Further, as of Monday, August 27, only 27 of the then total caseload of 478 COVID-19 cases had been put into isolation facilities or hospitals, risking further contagion. Instead of isolating patients, doctors have been testing them, and then sending them home to wait for their results.
Compounding all of these factors is the shortage of medical supplies in the area. Northeast Syria, unlike the opposition-held northwest or regime-held territories, does not have a border crossing accessible to the UN.
Al-Yarubiyah crossing on the Syrian-Iraqi border previously served as the conduit for UN aid to the area, but the UN Security Council resolution authorizing the use of the border crossing expired in January 2020. Now, all aid must be delivered cross-line from regime-held territory, a difficult task to coordinate.
Further, northeast Syria has suffered from a serious water shortage for the past month, due to Turkish-backed forces shutting off the Allouk water treatment station, which is the main source of potable water for the area.
Shahba left to fend for itself
One of the emerging COVID-19 clusters in AA-controlled territory is in the Shahba area, in Aleppo province. The area is geographically separated from the rest of the political authority by Afrin, which has been under the control of Turkish-backed opposition fighters since 2018.
At the time of publishing, Shahba had 44 confirmed cases, though a member of the Kurdish Red Crescent (KRC) who works in the area told Syria Direct that they expect the true number of cases to be much higher. According to the KRC worker, many residents are presenting symptoms of the disease, but are scared to get tested as they are afraid of the results.
Shahba has a population of 150,000 people, most of whom are Internally Displaced People (IDPs) who fled Afrin following Turkey’s Operation Olive Branch. The area is serviced by just one hospital and suffers from shortages in PPE and diagnostic equipment, according to the KRC member.

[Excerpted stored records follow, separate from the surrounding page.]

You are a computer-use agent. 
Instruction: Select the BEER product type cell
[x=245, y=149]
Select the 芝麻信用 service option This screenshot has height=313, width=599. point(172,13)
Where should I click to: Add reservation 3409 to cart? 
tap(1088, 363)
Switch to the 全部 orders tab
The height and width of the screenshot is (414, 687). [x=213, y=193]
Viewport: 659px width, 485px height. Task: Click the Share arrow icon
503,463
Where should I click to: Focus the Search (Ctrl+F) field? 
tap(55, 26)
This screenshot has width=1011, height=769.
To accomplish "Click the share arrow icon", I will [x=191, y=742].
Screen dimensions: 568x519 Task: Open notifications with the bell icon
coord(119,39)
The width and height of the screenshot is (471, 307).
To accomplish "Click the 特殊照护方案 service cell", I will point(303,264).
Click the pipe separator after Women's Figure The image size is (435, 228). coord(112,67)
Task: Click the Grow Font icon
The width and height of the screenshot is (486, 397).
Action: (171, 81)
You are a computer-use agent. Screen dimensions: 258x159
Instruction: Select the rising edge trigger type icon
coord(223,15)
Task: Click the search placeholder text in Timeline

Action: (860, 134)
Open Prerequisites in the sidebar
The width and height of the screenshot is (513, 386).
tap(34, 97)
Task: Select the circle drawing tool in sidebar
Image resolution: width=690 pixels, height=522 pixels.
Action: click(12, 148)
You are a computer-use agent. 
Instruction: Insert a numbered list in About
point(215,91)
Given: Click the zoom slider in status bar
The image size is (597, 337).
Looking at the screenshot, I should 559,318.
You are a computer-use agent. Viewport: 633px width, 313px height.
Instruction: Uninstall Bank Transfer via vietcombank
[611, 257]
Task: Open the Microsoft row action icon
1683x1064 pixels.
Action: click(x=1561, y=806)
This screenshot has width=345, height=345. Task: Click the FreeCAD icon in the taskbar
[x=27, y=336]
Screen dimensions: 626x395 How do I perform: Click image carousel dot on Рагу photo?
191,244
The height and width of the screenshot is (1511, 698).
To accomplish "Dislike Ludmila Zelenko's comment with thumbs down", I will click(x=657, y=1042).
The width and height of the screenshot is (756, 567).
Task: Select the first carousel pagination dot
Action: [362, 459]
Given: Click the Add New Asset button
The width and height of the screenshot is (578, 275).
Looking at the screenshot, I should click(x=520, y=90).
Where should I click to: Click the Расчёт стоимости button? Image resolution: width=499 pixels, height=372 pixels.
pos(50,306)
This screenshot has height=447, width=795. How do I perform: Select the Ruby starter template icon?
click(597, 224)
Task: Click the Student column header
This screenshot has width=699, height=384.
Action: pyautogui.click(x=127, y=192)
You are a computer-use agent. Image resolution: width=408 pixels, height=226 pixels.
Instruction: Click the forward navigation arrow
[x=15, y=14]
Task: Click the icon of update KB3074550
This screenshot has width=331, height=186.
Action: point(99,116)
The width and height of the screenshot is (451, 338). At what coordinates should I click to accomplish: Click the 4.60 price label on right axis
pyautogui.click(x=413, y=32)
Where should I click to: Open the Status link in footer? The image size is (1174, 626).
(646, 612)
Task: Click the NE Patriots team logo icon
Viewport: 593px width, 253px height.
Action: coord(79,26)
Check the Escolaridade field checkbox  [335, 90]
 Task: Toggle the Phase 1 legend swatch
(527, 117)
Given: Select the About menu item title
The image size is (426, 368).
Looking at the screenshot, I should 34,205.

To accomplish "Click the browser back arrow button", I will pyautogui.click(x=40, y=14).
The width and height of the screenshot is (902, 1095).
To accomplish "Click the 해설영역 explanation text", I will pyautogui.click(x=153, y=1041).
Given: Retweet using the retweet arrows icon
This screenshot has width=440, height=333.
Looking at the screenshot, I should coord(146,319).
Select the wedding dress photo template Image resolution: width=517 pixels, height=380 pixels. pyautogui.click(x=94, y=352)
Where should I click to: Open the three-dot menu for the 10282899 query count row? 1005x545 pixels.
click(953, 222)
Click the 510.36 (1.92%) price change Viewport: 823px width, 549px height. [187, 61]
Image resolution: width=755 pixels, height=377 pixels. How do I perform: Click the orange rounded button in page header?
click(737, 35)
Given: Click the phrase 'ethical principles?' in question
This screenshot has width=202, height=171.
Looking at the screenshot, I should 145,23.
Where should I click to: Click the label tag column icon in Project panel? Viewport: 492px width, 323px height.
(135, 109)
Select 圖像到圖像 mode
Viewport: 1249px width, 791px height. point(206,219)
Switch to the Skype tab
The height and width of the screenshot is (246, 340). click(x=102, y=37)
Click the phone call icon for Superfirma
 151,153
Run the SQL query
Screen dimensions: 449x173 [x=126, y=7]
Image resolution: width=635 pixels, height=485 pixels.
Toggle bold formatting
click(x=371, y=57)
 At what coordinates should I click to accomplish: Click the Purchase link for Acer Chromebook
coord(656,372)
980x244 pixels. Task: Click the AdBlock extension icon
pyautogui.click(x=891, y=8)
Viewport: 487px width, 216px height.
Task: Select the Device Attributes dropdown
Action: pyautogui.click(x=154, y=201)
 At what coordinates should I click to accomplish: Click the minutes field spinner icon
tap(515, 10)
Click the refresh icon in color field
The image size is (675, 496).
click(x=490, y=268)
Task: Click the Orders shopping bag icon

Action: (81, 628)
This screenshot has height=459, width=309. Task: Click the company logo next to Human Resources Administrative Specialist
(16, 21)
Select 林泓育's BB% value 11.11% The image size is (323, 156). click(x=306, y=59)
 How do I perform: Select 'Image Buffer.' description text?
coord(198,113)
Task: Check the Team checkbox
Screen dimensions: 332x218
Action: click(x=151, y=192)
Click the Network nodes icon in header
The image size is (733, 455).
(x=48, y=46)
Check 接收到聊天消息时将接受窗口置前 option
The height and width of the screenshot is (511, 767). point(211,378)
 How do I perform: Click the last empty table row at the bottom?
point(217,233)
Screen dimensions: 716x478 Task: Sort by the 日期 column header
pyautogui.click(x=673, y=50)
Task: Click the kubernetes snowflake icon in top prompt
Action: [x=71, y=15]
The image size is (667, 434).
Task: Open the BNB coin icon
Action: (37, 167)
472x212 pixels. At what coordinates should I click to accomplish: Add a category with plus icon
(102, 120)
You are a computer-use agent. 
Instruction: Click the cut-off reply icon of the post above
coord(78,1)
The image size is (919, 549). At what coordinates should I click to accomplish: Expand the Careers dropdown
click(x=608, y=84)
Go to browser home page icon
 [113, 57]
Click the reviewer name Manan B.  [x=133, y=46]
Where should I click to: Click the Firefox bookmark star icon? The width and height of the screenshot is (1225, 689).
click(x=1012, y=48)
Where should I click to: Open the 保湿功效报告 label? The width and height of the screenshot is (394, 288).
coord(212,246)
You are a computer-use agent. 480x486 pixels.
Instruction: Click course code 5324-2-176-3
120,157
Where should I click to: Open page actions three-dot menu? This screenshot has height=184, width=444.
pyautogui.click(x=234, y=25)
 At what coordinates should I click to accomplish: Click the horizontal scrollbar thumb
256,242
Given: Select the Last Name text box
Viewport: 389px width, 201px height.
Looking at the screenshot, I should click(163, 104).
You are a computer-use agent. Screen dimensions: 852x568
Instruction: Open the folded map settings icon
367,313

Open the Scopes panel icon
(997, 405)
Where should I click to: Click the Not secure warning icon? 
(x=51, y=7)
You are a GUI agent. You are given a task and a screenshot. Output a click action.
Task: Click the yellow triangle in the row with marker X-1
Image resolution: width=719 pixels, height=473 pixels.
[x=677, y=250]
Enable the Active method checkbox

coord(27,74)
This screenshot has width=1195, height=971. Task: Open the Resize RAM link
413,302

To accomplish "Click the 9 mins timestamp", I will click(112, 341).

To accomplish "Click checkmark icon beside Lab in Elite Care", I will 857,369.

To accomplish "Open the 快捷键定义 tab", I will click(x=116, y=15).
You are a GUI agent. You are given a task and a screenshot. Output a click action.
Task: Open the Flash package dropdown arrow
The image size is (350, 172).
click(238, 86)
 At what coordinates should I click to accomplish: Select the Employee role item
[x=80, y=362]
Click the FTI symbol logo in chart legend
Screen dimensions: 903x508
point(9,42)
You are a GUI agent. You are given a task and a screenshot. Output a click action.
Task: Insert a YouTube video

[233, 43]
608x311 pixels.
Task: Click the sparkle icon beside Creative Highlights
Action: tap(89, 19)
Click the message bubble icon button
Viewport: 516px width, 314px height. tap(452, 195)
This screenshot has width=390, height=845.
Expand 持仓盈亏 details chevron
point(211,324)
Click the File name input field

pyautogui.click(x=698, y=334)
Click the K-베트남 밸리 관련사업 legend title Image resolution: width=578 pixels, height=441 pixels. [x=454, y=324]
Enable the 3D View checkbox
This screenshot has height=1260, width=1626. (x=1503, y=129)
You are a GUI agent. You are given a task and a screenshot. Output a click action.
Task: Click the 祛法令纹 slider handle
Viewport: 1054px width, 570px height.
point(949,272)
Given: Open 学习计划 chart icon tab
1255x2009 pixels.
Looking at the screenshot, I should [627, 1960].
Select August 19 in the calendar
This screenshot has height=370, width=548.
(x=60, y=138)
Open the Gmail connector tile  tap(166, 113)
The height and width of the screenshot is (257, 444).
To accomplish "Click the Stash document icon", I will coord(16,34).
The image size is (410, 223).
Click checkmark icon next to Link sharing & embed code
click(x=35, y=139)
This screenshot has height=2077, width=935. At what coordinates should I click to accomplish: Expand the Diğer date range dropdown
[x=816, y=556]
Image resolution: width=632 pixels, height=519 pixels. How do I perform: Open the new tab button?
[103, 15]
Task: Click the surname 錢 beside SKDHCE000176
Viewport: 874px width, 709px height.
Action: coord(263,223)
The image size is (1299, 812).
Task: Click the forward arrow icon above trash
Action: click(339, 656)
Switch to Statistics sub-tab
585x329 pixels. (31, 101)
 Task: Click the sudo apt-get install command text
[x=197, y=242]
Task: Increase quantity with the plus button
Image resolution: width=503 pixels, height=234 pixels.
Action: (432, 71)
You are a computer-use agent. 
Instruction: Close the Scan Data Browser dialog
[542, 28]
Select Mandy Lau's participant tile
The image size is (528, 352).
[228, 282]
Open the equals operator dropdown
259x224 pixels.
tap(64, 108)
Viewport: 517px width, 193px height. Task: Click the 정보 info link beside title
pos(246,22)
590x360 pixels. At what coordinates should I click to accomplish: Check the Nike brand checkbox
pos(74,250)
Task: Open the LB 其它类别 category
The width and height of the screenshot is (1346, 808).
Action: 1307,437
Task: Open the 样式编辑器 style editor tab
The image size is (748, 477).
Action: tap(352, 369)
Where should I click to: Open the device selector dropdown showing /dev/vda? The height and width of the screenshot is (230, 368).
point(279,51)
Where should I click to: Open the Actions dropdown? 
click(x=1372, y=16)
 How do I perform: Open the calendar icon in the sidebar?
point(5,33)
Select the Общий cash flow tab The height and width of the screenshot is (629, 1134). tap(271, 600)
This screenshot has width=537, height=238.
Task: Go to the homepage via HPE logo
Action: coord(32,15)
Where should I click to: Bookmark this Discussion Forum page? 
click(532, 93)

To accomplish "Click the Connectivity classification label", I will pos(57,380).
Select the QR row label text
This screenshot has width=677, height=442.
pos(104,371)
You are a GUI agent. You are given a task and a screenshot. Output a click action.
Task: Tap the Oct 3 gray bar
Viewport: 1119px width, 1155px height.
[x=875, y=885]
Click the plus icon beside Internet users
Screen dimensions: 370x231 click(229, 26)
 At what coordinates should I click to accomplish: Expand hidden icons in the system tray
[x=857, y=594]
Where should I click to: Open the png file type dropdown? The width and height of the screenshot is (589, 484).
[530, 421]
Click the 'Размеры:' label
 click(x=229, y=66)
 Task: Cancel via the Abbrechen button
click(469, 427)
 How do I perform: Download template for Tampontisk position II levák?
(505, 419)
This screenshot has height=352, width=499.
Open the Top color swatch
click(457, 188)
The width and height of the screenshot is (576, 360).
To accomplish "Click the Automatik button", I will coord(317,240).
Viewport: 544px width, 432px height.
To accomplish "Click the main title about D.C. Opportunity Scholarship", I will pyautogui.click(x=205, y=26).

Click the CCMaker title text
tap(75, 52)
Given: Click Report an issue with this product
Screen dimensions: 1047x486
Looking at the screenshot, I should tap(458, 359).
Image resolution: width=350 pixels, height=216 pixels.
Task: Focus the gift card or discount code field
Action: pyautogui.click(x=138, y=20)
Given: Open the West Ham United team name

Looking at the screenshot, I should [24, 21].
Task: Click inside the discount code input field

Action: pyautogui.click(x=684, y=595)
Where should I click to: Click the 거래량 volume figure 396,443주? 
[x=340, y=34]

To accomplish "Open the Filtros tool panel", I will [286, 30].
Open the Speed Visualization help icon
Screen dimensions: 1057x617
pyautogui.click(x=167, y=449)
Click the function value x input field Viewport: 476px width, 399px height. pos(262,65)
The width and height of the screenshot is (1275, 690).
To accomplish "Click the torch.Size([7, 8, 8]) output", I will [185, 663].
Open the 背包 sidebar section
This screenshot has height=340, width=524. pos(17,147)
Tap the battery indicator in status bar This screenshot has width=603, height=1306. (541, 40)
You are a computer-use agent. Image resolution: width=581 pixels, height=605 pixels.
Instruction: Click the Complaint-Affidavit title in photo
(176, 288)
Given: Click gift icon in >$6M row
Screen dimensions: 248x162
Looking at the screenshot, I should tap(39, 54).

The hospital only has six ICU beds and three operating rooms, an aid worker involved with the COVID-19 response in the area told Syria Direct. A medical facility was also recently established in the village of Hassajk, which has 26 beds and is specifically equipped to treat COVID-19 patients.
In addition, the KRC maintains six emergency field clinics across the area; however, these medical points are only staffed by nurses and suffer from shortages in equipment and generic drugs.
The KRC had previously issued a statement this month appealing for help from the WHO, International Red Cross and other international organizations. However, to reach Shahba, organizations would have to pass through Afrin, which is controlled by armed groups and is considered extremely unstable.
As a result of the degraded security conditions, the UN has been unable to send any staff or supplies to Shahba. As it stands there is only on NGO active in the area, providing health care through mobile clinics and community health workers.
Public health measures have been taken, such as the banning of large gatherings and the prohibition of movement between sub-districts. Previously, two villages—Umm Hosh and Ahras—were placed under quarantine after COVID-19 cases were discovered there. Further, information about how to prevent the spread of COVID-19 was disseminated in Arabic and Kurdish via brochures and loudspeakers.
Still, it is unclear how well residents can adhere to precautionary measures due to shortages in basic supplies and the poor living conditions of the IDP camps there.
“As if the suffering from displacement wasn’t enough, now it has only increased due to the fear and panic from the virus,” the KRC worker said.